The next few steps will generate the bitmaps/pixel versions of each glyph in the sizes that you need:

  1. Element > Bitmap strikes available launches the dialog to generate the bitmap versions
    1. Select Win,
    2. Type in the pixel height of a single character of your font in the Point sizes on a 120 dpi screen
      • e.g. 5 will automatically populate into => Pixel Sizes: 8
  2. Click [OK] to generate the bitmap strikes of each glyph in various sizes
  3. Finally, select File > Generate Fonts
    • Select "No outline font" (for Outline font) and "BDF" (for Bitmap font), then hit [Generate].
    • Enter 120dpi as the screen resolution (also see step 7).
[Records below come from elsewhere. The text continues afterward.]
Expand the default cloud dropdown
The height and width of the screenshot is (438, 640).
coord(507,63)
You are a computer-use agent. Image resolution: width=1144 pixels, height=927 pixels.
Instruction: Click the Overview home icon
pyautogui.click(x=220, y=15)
This ensures that the font sizes are correct inside the files.
  4. A BDF file with the pixel size will be generated.
  5. I recommend you save your current project as a sfdir in case you need to tweak it later.

u8g2 Unifont Helper

  1. Visit u8g2 Unifont helper
  2. Paste your glyph string from earlier in pixelfont into the Individual characters section
    • If you don't have it anywhere, open up the TTF in FontForge and without the encoding collapsed, take note of the number of the glyphs that you have in your font fontforgeSetup
  3. Change the input filename to whatever FontForge saved, e.g. DootieMicroStats-8.bdf
  4. Run the command line (install the bdfconv linked at the top if you don't have a copy)
    • You will probably need to prefix most things with a path otherwise the source file will output next to bdfconv.exe
  5. Verify that the rendered TGA matches the tile height of your font from the earlier steps config

Clean the output

bdfconv exports some extra junk you don't need. configresult You can get rid of the U8G2_FONT_SECTION stuff highlighted above.

I also got rid of the absolute array length because I was dialing in a lot of tests trying to find 1:1 pixel ratio

Test it out

the default example_custom_font Flipper Zero provides in an example is a good spot to transplant the results from YourFontName.c to demo things. fontTestimg

Looks like all my kerning test samples worked.